Creating a RAG pipeline with LangChain

Create and Serve RAG Applications with Pinecone, LangChain, and MLFlow

Retrieval-augmented generation (RAG) enables large language models (LLMs) to access extensive knowledge bases, querying them to retrieve relevant information and generate more accurate, well-informed responses.

RAG enables LLMs to access up-to-date information in real-time, even if the models weren’t initially trained on the specific subject, allowing them to provide more insightful answers. However, this added flexibility brings increased complexity in designing effective RAG pipelines. To simplify these challenges, Langchain provides an efficient and streamlined solution for setting up prompting pipelines.

Getting Started

In this article, we’ll show you how to:

  • Create a Saturn Cloud development machine where you will:
    • Create a vector database with Pinecone.
    • Add custom data to your vector database via LangChain.
    • Attach an LLM(with OpenAI or your own self hosted model) to your vector database.
  • create a Saturn Cloud deployment to serve this pipeline with MLFlow.

Create a development machine

Please click on “Python Server”, select a GPU instance type, and select the saturn-python-llm image, version 2024.08.01. This image will have all the dependencies required to run this code. Once the workspace has been created, please click on the “Manage” tab. “Edit” the API token, and un-check the “scope” toggle button. Saturn Cloud API tokens default to operating only on the current resource. Because we will want to interact with other resources (like the RAG pipeline we are about to deploy) we remove the token scope which gives the token complete access to act on your behalf.

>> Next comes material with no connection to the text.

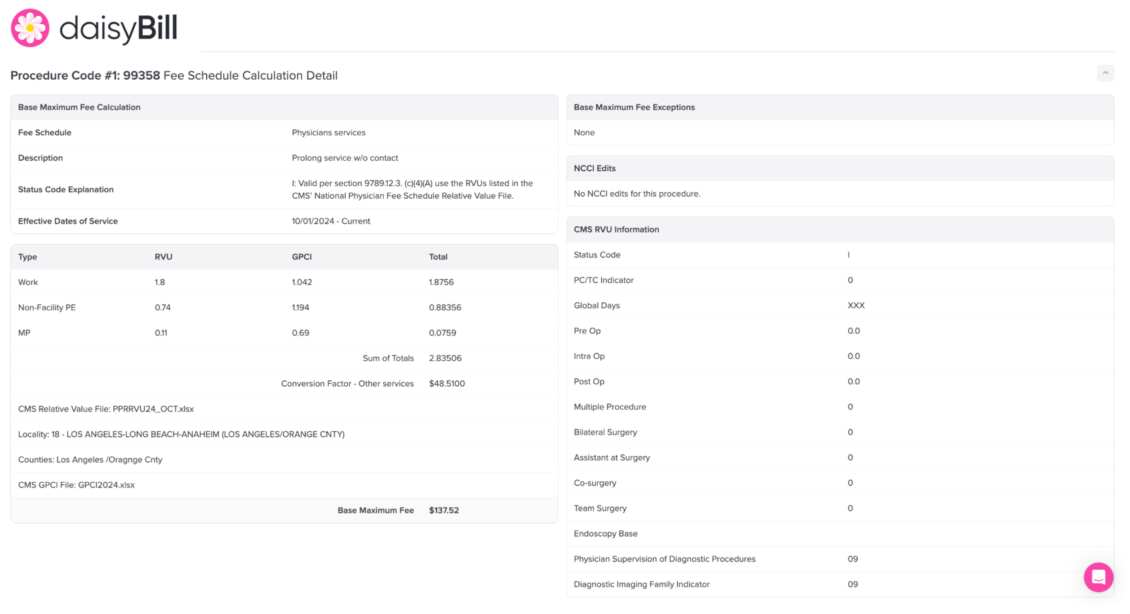Click the CMS GPCI File GPCI2024.xlsx row
Image resolution: width=1130 pixels, height=614 pixels.
(x=76, y=485)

You can learn more about API tokens here.

API Keys for external services.

Before we begin, please sign up for pinecone and obtain a PINECONE_API_KEY. If you plan on deploying RAG with one of OpenAIs models, make sure you have an OPENAI_API_KEY. If you plan on hosting your own LLM, you may need to obtain and configure a HF_TOKEN depending on whether or not your model is private.

To learn how to insert these secrets, click here.

The code

Import libraries for vector stores, chat models, and dataset handling

import os
import mlflow
import mlflow.pyfunc
import pinecone as pc
from langchain_core.documents import Document
from langchain_pinecone import PineconeEmbeddings, PineconeVectorStore
from langchain_openai import ChatOpenAI
from langchain_community.llms.vllm import VLLMOpenAI
from langchain.chains import RetrievalQAWithSourcesChain
from datasets import load_dataset
from tqdm import tqdm

Step 1: Load the data

In our example, we’ll download a hosted cardiology dataset from PubMed. This dataset is a collection of PubMed abstracts from journals related to cardiology. The dataset has already been chunked into smaller pieces for consumption by a vector store.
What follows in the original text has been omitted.